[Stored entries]
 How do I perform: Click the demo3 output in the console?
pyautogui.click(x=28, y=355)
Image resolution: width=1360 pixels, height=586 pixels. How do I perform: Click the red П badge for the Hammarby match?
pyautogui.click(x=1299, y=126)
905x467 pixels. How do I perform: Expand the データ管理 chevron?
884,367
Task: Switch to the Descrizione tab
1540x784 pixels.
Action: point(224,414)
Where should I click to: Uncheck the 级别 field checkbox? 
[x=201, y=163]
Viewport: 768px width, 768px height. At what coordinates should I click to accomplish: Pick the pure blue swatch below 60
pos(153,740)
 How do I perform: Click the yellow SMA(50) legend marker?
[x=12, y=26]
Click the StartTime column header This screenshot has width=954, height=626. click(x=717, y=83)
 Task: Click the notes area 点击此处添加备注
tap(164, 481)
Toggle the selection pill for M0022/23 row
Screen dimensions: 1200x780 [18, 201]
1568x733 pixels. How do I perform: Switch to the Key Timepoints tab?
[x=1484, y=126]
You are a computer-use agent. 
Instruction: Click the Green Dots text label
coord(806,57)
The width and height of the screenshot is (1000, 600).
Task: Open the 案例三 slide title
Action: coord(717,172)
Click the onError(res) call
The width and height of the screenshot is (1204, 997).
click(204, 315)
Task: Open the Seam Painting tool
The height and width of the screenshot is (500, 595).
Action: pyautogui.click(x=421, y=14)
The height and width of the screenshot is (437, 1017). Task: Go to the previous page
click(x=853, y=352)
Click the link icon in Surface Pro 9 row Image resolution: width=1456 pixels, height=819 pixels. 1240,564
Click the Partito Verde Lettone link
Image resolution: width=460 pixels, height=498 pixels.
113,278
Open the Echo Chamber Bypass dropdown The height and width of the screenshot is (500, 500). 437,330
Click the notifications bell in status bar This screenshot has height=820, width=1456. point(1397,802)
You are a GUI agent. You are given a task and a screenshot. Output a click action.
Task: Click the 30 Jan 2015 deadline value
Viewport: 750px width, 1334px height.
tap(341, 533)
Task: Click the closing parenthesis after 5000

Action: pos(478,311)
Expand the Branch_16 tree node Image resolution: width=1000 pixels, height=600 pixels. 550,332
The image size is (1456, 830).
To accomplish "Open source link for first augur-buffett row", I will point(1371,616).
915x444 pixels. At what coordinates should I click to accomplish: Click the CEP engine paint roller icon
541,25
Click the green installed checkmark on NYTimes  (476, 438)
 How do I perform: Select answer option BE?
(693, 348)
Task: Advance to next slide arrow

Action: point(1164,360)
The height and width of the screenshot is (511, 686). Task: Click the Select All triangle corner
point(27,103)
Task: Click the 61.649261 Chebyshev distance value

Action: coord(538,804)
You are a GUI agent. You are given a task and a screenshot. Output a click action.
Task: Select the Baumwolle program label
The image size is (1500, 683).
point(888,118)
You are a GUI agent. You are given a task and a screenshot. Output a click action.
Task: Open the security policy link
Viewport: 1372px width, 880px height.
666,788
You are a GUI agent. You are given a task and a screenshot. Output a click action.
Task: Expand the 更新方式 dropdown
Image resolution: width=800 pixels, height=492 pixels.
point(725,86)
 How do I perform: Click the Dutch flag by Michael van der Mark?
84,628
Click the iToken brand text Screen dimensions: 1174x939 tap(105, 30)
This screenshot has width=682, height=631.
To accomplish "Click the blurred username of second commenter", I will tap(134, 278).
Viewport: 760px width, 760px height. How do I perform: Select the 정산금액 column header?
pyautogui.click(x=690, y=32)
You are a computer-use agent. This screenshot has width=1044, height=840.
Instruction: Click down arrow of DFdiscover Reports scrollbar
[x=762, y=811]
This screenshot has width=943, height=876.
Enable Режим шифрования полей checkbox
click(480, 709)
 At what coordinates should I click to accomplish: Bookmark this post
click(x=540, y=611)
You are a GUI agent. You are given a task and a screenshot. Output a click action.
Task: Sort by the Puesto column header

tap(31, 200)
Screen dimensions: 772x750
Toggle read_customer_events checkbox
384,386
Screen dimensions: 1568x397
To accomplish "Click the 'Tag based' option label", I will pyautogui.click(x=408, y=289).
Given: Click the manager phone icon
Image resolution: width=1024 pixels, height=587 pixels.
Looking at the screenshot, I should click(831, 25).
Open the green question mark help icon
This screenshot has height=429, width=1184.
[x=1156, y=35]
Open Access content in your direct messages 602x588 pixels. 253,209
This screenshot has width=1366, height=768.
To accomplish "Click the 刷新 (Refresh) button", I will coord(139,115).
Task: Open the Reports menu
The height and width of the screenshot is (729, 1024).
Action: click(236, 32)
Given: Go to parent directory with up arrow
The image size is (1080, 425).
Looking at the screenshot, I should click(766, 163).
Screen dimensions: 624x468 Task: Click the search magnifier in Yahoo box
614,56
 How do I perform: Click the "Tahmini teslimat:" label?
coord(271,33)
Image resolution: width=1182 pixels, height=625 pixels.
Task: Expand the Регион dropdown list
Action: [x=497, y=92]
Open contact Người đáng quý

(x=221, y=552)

What the task requires
Beginning with the line that holds "Task: Sort by the Puesto column header", restate word for word every line down to the end of the data, and only those lines.

Task result
Task: Sort by the Puesto column header

tap(31, 200)
Screen dimensions: 772x750
Toggle read_customer_events checkbox
384,386
Screen dimensions: 1568x397
To accomplish "Click the 'Tag based' option label", I will pyautogui.click(x=408, y=289).
Given: Click the manager phone icon
Image resolution: width=1024 pixels, height=587 pixels.
Looking at the screenshot, I should click(831, 25).
Open the green question mark help icon
This screenshot has height=429, width=1184.
[x=1156, y=35]
Open Access content in your direct messages 602x588 pixels. 253,209
This screenshot has width=1366, height=768.
To accomplish "Click the 刷新 (Refresh) button", I will coord(139,115).
Task: Open the Reports menu
The height and width of the screenshot is (729, 1024).
Action: click(236, 32)
Given: Go to parent directory with up arrow
The image size is (1080, 425).
Looking at the screenshot, I should click(766, 163).
Screen dimensions: 624x468 Task: Click the search magnifier in Yahoo box
614,56
 How do I perform: Click the "Tahmini teslimat:" label?
coord(271,33)
Image resolution: width=1182 pixels, height=625 pixels.
Task: Expand the Регион dropdown list
Action: [x=497, y=92]
Open contact Người đáng quý

(x=221, y=552)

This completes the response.